In conclusion, Caching is a powerful tool that can significantly improve the performance, scalability, and user experience of any application. By understanding the various caching strategies and techniques, and by carefully considering the key considerations, you can effectively leverage caching to build faster, efficient, and more reliable systems.

Code Grooming: Principles for Long-Term Software Health

Ango Jeffrey — Mon, 24 Mar 2025 09:09:53 +0000

We've all been there before whether you're working on a fresh project that you built from scratch or maintaining a brownfield project, and realising it's become a tangled mess. Over time, even code written with good intentions can become an unmanageable, complex mess, if not properly maintained. Like an overgrown garden, these codebases become difficult to navigate, update, and maintain.

The truth is, software development is a journey of continuous learning. What seemed like the perfect solution a year ago might now appear clunky and inefficient. Lets face it future you will always be more knowledgeable and experienced than the present you. Your future self, armed with more experience, will inevitably find improvements to code that past you wrote.

Code grooming is essential as software engineers, adding new features is nice and important too, but you need to ensure that your existing code is clean, efficient and follows the latest standards, sure it works, but why leave it at that when you can make it better. Obviously I'm not asking you to update your codebase on a weekly basis or even biweekly, that would be impractical, as professional software engineers we have to think of the businesses need first, Nevertheless we need to create time to groom our codebase, to review past decisions, if they're are not up to par improve them.

There are principles you should adhere to or follow that make the process of updating a codebase easier and not seem so daunting, you want to make life a bit easier for the next guy that has to work on the project, these are a few of them;

Minimize Interdependence (Low Coupling, High Cohesion):

Instead of tightly coupled components that trigger cascading changes, aim for independent modules. Changes in one module should minimally impact others.
Stick to a Style (Coding Standards):

Maintaining a consistent and readable codebase is paramount for long-term health and collaborative efficiency. To achieve this, establish and enforce coding standards using tools like linters (e.g., ESLint), formatters (e.g., Prettier), and style guides. .Having consistent naming conventions, formatting, and overall structure greatly enhance readability, simplifying collaboration amongst developers.

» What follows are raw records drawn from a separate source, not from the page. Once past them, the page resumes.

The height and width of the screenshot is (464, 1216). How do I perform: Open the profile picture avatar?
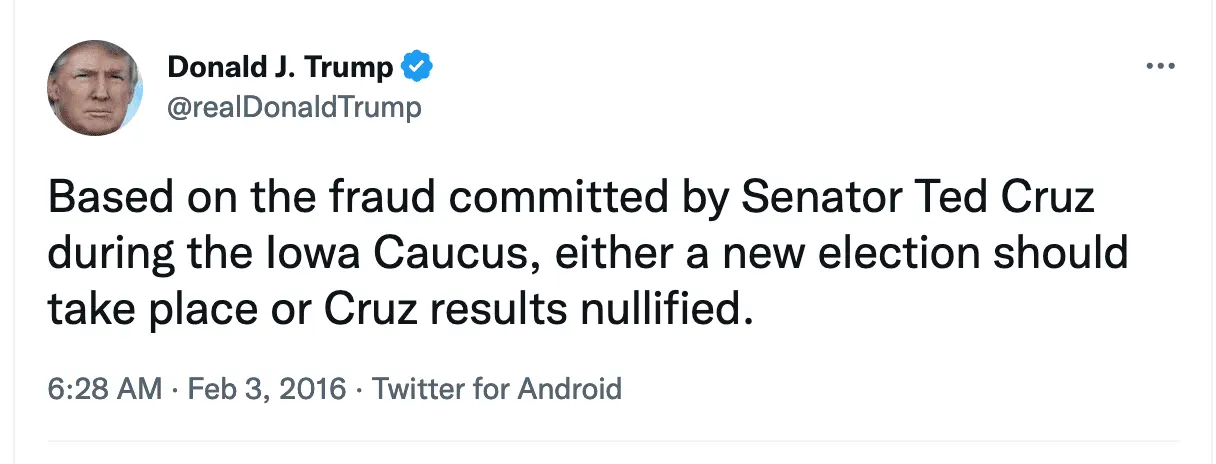[x=95, y=88]
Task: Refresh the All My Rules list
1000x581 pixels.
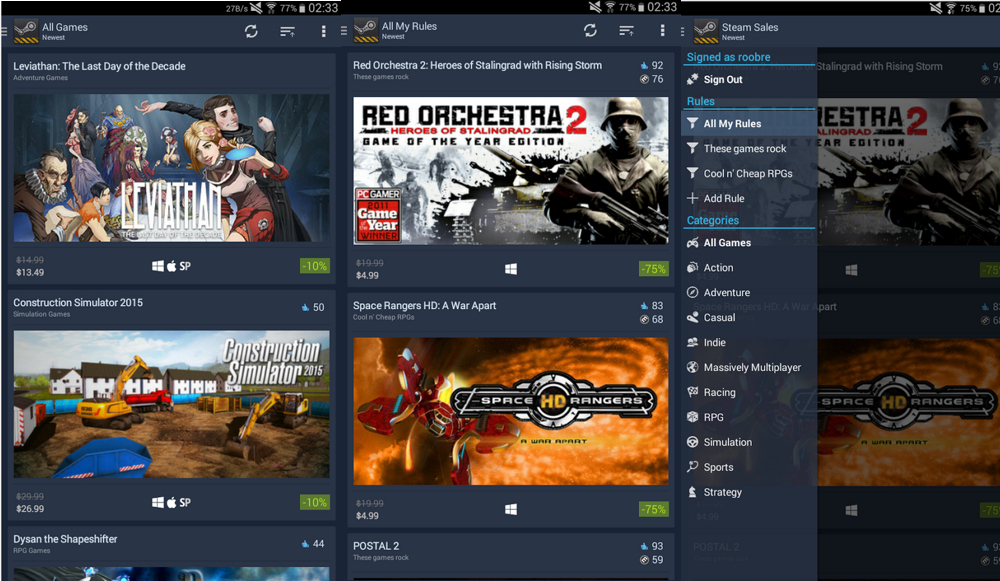Action: coord(590,31)
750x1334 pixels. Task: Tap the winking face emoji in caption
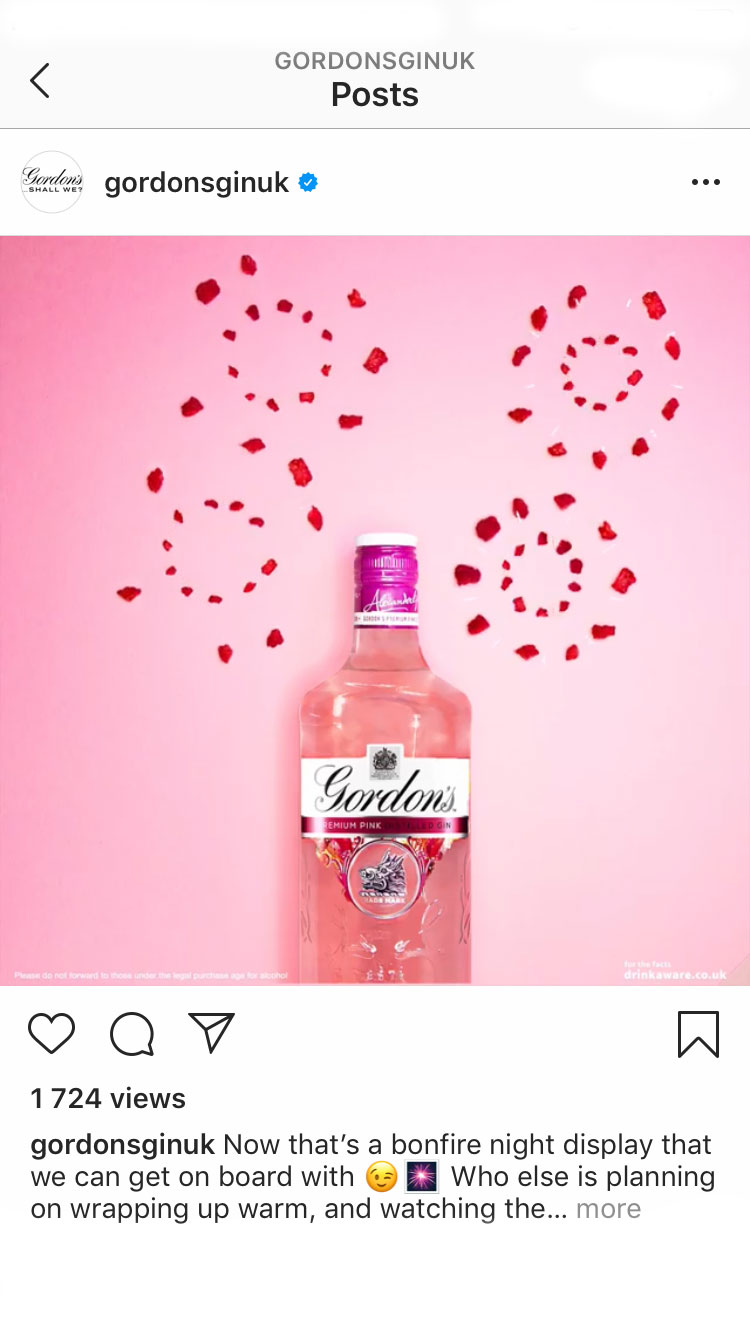(381, 1178)
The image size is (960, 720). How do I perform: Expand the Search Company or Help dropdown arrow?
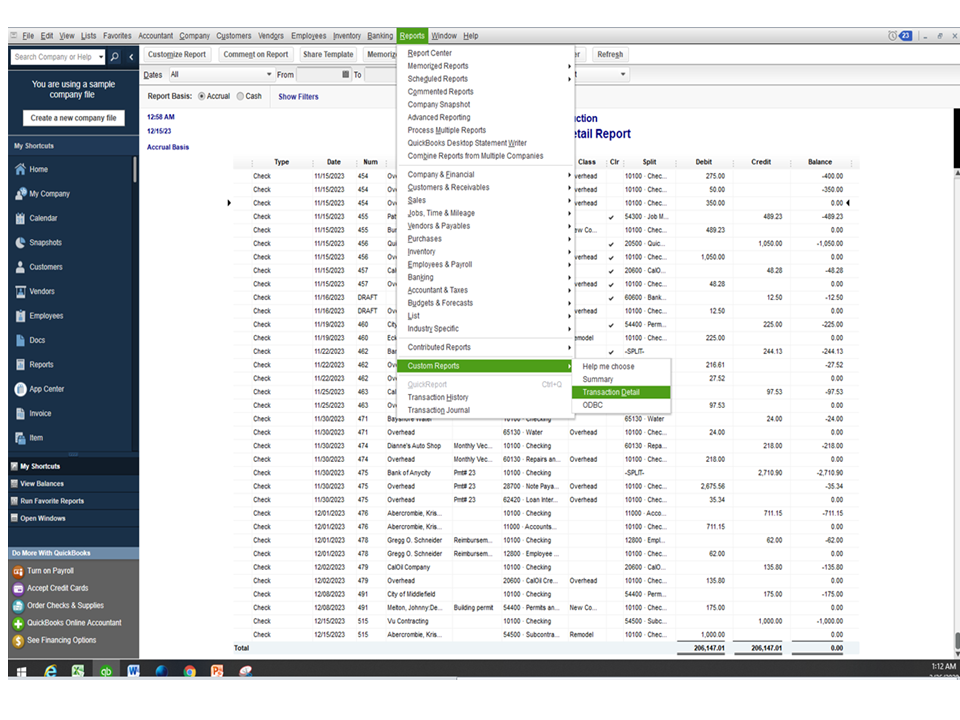(99, 57)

To make sure these standards are consistently applied, integrate these tools into your CI/CD pipeline, automating style checks and preventing deviations from the established guidelines.
Explain the 'Why' (Helpful Comments):

Comments should explain the "why" behind the code, not just the "what." Document architectural decisions, complex logic, and edge cases. Skip the comments that just tell you exactly what the code does, we can already see that.
Write tests:

no matter how you sweat it the best guarantee that a pice of code works is if the tests written for it are passing, tests are important for you as a developer because how would you know that your updates didn't break the codebase if there are no existing tests.
Stay Secure:

Don't forget to check for security issues when you're cleaning up your code. That means adding security checks to your process and keeping all those extra code bits (dependencies) up-to-date. Fix any security problems as soon as you find them. Doing this helps keep your code safe and prevents potential problems.

These are just a few ways to keep your codebase healthy and make future updates easier. Remember, maintaining existing code is just as important as writing new features. It's about building sustainable software.